Convenience at the expense of security? Maybe… Maybe Not.

Single Sign-On (SSO) is an exceptionally convenient tool for users. If you’re not familiar, SSO allows a user to login with one credential, and then gain access to a network of connected systems and applications.  Have you ever gone to log in somewhere and it gives you the option to log in via Facebook? That’s Single Sign-On. But is Single Sign-On right for your website?

Let’s Hash it Out…

What is Single Sign-On?

Single sign-on is a mechanism used to simplify the login process for a connected group of website and applications. You sign in through one entry point, using one set of login credentials, and then gain access to the rest of the connected network. To put it another way, the SSO authenticates the user for all sites and applications, which removes further login prompts if the user changes applications in the same session.

For the websites and applications themselves, SSO is helpful when attempting log user activity or monitoring accounts.

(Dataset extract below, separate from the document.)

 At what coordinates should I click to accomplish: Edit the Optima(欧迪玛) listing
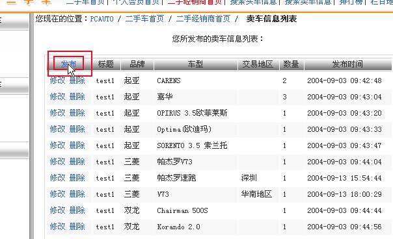[58, 129]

“SSO also helps to simplify the administration of user access for system administrators,” said Patrick Tiquet, Director of Security & Architecture from Keeper Security. “Administrators are able to quickly authorize or revoke access to users and/or individual services in a single location or interface. For an organization that must manage access to dozens or hundreds of internal and external services, SSO may be the only practical solution to securely manage access.”

The advantages are obvious, users only have to remember one password, it cuts down on login prompts, which are an interruption to users. And it has back-end benefits as we just discussed.

“Businesses should implement Single Sign-On because the #1 reason why people call the help-desk is forgotten passwords. And each one of those calls is expensive,” said Mark Wilcox, VP of Business Development at ICSynergy. Wilcox has worked on Single Sign-On since 1996. “The #2 reason is that Single Sign-On can improve overall security. When you have fewer passwords to type then you reduce the number of passwords that can be compromised.”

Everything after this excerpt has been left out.